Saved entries
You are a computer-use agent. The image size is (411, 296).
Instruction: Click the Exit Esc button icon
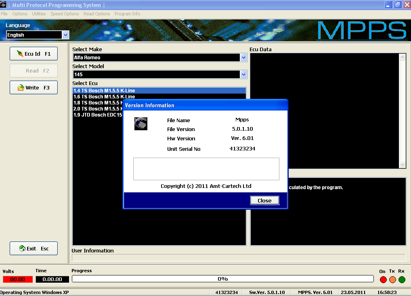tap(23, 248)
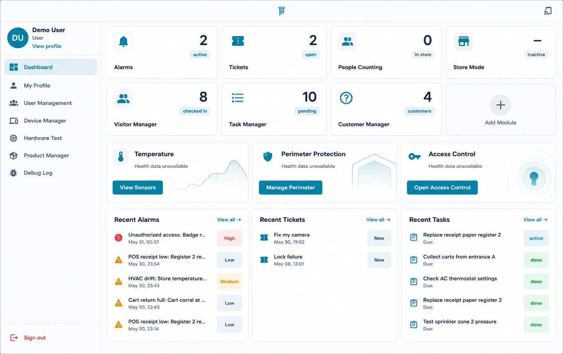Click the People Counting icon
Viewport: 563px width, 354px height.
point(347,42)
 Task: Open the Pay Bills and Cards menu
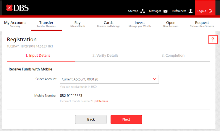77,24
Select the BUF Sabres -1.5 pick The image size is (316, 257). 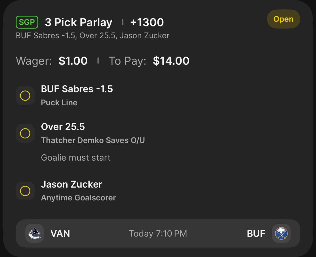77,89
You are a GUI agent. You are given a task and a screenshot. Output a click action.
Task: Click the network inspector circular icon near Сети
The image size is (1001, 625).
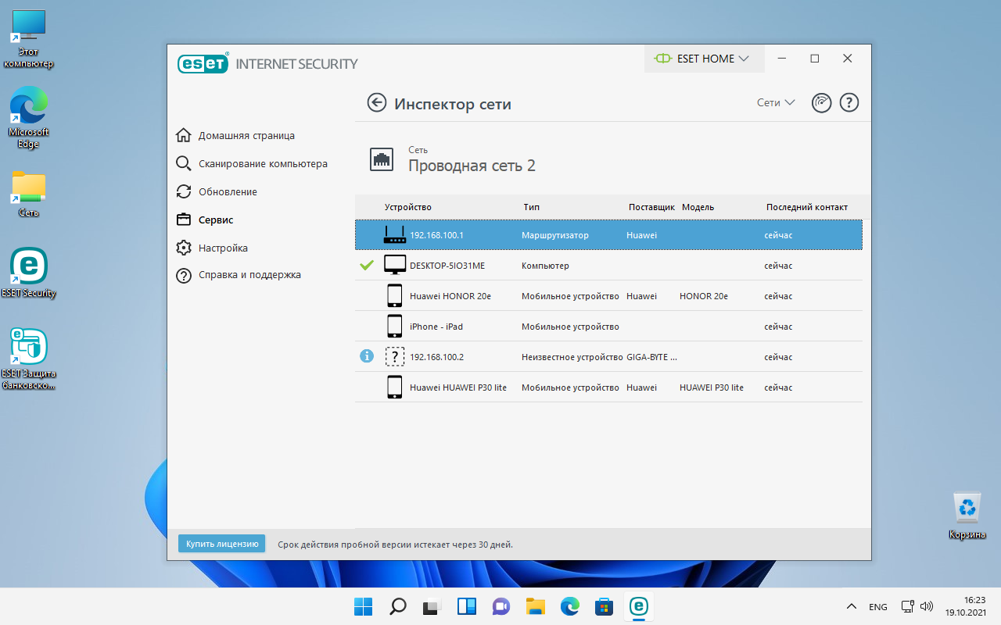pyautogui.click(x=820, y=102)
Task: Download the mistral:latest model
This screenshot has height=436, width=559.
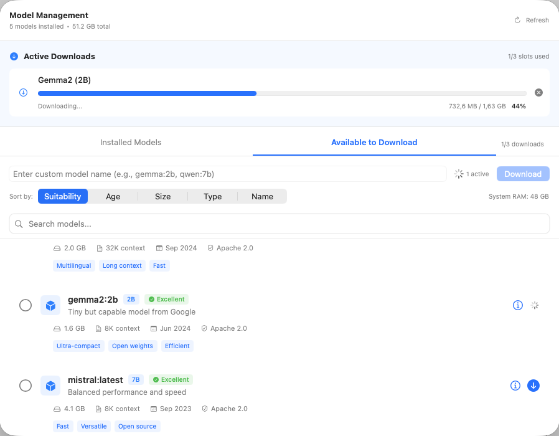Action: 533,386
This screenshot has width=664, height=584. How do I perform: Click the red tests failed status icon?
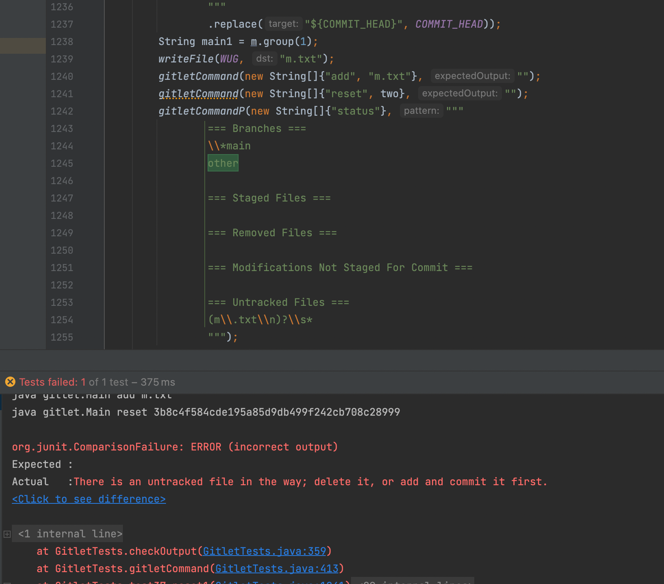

* **Exercise requirements**
Could you copy exactly, and with no pictures, the lines above from the one containing "Task: Download the mistral:latest model" through the last line, both included?

* **Reply to the exercise**
Task: Download the mistral:latest model
This screenshot has height=436, width=559.
Action: 533,386
This screenshot has width=664, height=584. How do I perform: Click the red tests failed status icon?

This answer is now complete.